=== Begin Enclosure ===

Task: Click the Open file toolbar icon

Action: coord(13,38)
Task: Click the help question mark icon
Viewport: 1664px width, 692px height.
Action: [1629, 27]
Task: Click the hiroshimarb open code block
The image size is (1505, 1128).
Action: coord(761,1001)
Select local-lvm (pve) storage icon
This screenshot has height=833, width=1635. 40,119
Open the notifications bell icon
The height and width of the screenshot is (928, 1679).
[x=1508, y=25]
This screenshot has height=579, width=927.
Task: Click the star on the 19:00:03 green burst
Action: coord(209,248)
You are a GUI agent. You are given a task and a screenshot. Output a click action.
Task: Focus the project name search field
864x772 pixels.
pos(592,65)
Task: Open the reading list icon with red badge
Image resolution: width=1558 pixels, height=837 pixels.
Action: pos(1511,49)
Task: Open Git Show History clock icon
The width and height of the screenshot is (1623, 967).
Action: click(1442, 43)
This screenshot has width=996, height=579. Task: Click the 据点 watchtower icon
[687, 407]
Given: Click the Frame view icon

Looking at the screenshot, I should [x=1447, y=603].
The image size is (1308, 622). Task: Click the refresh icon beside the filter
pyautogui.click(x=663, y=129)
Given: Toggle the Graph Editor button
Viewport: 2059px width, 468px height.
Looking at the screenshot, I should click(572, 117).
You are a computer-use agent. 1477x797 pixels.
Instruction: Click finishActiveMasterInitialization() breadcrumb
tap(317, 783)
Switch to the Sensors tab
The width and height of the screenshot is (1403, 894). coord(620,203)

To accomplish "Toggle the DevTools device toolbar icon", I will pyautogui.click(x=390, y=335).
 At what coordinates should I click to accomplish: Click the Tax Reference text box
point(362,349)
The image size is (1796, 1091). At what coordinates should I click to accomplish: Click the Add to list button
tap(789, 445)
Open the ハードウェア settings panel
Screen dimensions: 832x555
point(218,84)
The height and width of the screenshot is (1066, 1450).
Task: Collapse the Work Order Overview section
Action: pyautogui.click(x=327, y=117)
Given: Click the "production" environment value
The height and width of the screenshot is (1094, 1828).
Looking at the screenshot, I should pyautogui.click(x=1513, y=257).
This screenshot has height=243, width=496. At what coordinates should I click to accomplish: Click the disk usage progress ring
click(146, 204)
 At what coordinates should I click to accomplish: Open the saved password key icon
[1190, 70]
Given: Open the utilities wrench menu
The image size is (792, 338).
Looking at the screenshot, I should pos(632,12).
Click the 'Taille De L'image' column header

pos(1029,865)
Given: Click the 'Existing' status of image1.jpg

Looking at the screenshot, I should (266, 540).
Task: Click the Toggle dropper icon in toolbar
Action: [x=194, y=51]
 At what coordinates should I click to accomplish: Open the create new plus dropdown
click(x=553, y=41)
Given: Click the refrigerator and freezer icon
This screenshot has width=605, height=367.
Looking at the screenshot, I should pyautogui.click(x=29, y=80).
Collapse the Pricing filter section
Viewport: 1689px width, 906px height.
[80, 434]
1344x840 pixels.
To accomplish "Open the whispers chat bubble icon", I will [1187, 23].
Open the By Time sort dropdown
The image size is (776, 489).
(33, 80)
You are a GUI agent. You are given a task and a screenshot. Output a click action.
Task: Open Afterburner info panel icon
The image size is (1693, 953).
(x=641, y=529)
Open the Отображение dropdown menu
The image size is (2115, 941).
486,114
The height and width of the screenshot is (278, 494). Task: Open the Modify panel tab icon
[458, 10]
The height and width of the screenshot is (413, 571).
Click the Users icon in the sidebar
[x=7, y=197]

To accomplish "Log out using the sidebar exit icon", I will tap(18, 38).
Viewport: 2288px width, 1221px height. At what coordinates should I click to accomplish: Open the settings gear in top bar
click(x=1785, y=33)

=== End Enclosure ===

- _What is being asked_
Show every line in the entries above that contains the string "menu".

- _Exercise response_
Given: Open the utilities wrench menu
Open the Отображение dropdown menu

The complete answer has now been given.